次の日から、おれは片岡から目をそらすようになった。
反射的にそうなってしまう。
その気配を感じとっているのか、片岡も無理におれと接しようとはしなかった。
それがさらにおれを意固地にさせる。
バイトのある日もない日も真っ直ぐ帰宅するようになったから、弟たちと共有する時間が増えた。
特に一番下の陸はおれに引っ付いて離れない。
康介によると、ずっと淋しがっていたらしい。
そういえば朝食時と夕食時しか顔を合わさなかったから、連絡事項くらいの会話しかなかった。
生意気な純平でさえ、やれ宿題を教えろだのとうるさい。
片岡のマンションに入り浸るようになって、弟たちにそんな思いをさせていたのかと思うと胸が痛んだ。
付き合うようになって以来、おれの生活サイクルが片岡を中心にまわっていたことは否めない事実である。

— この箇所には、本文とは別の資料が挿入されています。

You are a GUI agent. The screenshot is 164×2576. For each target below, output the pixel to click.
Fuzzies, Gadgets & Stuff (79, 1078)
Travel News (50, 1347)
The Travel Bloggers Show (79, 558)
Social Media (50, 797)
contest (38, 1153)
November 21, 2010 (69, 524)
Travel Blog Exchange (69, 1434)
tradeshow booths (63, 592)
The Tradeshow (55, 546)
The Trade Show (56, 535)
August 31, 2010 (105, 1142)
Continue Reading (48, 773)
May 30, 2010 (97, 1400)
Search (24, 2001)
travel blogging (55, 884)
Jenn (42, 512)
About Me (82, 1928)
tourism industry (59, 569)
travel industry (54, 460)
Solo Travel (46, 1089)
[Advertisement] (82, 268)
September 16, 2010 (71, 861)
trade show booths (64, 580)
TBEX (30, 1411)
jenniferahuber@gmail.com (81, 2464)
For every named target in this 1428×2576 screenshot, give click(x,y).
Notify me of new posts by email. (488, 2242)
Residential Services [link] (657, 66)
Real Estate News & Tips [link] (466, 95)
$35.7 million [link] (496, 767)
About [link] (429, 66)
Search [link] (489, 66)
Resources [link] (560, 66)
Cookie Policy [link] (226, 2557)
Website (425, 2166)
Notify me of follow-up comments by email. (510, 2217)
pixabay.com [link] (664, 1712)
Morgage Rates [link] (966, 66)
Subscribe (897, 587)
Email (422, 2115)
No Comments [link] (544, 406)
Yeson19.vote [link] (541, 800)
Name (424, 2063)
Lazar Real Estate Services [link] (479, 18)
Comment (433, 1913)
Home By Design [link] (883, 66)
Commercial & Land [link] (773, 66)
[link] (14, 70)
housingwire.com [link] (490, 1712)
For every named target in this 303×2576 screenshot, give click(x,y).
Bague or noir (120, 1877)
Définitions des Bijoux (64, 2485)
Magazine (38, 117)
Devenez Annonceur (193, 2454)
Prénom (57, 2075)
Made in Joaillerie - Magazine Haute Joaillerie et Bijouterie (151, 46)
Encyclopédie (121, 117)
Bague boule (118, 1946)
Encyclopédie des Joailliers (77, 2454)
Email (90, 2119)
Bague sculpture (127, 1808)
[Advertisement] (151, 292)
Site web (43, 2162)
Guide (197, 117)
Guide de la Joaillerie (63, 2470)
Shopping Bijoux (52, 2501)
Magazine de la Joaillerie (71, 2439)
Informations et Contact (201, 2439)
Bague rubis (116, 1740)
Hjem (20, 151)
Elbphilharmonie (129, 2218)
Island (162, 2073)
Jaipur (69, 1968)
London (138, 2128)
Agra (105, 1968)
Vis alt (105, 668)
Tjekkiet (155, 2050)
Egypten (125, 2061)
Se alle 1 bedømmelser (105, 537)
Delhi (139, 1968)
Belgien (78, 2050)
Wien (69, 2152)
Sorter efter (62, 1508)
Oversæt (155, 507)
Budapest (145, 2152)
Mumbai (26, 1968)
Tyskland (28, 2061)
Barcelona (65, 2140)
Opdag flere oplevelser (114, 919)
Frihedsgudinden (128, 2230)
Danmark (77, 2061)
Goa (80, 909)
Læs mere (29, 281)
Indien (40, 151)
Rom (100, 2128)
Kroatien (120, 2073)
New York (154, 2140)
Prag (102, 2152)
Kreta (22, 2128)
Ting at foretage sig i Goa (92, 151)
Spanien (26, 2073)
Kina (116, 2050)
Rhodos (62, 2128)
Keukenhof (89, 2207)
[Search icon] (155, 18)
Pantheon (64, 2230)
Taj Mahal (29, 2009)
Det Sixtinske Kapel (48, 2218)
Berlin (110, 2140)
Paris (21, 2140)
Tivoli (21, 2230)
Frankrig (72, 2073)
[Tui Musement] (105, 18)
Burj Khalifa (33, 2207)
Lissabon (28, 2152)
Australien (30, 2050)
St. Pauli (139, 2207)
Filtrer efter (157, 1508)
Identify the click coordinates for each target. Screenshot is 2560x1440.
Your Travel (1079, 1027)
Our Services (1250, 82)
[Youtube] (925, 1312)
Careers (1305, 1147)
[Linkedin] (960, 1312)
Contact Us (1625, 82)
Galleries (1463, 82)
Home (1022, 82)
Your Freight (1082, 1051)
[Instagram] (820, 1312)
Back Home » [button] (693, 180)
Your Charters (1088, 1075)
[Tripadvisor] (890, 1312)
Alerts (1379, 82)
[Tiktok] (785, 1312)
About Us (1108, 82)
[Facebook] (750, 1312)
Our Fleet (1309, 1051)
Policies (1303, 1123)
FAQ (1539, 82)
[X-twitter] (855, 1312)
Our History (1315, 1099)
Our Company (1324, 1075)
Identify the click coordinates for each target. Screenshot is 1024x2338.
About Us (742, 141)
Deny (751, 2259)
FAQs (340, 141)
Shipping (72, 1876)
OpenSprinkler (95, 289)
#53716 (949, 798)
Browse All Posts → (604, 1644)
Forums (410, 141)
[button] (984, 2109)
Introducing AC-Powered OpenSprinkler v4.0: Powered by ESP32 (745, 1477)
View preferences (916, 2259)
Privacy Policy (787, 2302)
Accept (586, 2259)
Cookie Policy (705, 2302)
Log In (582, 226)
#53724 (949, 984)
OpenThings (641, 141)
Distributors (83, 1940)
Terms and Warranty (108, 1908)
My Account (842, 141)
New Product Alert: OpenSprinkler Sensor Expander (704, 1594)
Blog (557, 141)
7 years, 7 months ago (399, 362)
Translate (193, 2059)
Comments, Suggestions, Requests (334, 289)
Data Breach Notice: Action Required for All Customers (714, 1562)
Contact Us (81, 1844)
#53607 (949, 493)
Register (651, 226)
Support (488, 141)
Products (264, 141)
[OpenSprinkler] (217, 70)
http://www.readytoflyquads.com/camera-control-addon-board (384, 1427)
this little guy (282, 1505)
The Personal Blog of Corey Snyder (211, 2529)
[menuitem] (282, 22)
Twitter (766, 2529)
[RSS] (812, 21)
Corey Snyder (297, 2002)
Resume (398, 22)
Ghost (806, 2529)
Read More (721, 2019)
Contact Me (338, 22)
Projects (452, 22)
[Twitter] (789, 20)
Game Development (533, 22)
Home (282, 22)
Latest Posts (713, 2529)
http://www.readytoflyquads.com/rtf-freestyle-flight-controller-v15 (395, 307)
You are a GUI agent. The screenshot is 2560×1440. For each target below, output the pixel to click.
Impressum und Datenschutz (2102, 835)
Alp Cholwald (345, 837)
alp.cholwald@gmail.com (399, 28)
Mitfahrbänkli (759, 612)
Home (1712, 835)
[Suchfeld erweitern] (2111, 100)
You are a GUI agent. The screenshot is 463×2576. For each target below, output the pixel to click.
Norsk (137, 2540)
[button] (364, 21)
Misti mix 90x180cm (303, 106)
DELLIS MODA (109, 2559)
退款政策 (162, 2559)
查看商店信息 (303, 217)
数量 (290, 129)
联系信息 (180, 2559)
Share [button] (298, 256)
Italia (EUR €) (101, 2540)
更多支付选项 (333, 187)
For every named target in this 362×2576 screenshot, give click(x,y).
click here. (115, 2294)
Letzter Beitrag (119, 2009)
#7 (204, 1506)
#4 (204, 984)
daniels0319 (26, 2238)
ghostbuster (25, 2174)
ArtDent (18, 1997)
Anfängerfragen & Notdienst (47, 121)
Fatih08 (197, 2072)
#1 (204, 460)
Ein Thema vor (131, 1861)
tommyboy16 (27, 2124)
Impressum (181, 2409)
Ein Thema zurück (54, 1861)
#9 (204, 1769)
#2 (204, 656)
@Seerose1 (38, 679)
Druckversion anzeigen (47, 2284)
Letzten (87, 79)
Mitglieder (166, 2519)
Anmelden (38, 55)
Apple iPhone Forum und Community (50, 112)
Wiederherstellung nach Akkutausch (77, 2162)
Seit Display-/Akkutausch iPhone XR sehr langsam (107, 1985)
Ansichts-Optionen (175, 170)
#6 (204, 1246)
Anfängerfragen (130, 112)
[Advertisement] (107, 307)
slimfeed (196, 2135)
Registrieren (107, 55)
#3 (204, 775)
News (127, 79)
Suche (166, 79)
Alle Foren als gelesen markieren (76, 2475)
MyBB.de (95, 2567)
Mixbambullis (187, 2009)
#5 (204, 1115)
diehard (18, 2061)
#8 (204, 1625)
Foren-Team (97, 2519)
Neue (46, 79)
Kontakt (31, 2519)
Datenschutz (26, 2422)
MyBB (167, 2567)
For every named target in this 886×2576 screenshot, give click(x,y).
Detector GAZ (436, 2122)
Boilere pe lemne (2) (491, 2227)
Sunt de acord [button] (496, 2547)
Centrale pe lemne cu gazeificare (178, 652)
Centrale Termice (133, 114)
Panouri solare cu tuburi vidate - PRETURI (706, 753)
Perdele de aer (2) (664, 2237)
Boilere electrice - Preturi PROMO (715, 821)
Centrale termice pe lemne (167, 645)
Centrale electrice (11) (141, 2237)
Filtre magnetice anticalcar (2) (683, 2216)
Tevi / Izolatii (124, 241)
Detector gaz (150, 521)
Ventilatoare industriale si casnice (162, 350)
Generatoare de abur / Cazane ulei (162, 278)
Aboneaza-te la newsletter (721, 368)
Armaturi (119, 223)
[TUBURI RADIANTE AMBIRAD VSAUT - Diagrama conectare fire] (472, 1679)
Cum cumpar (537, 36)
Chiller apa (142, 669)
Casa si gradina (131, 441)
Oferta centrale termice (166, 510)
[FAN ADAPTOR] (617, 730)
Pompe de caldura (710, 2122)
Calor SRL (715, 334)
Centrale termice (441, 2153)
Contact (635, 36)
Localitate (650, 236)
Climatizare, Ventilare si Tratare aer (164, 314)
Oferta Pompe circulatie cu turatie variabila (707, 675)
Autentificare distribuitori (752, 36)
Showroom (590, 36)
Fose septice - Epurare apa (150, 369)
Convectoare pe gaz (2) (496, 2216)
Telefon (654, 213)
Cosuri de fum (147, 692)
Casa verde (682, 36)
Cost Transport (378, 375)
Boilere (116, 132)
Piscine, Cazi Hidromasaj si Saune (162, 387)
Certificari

ウソをついて温泉旅行に行き、ウソをついてマンションに泊まった。
そして、バイトを早く切り上げた時間を片岡と共に過ごす。
オフクロのいない今、弟たちにはおれしかいないのに・・・・・・
もしかして、このまま、こんな風に時を過ごすのもいいかもしれない・・・そう思った。
ただ、片岡に出会う前の生活に戻るだけ。
ほんの数ヶ月前の生活に・・・・・・









「おまえ、峻とケンカでもしてんの?」
マンションを飛び出してから二週間。
おれと片岡の間の見えない亀裂に気づいていたであろう二ノ宮が、遠慮がちに口を開いた。
「なんで?」
おれはとぼけた。説明するもの面倒だったから。
「おまえらの関係を知らないやつにはわかんないだろうけどさ、おれにはわかるよ。成瀬、峻のこと無視してんだろ?」
「あいつだっておれのこと無視してんじゃん。おあいこだよ、おあいこ!」
昼休み、自分で作った弁当を、自分で処理する。
なんかむなしい・・・
「―――原因はなんだよ・・・」
そんなもの、言いたくない!
自分でもわかっている。馬鹿げたケンカだって。

いや、片岡のほうは、ケンカだなんて思っていないだろう。
そう、ケンカじゃないのかもしれない。
おれが勝手に怒っているだけだ。
黙り込んでいるおれに、二ノ宮はそれ以上聞かなかった。
けど、一言、おれに衝撃的な事実を浴びせた。
「どっちが悪いのか知んないけど、おまえが原因ならとっとと謝れ。でないと、あいつ、結婚しちまうかもよ?」
「結婚・・・?」
「おうよ、あいつん家、結構由緒ある家柄だからな。見合いの話もバンバンきてるらしいし。次男だからそんなにうるさくなかったらしいけど、それでもあいつだって26だしな」
それだけ言うと、二ノ宮は「トイレ」と言い残して教室から出て行った。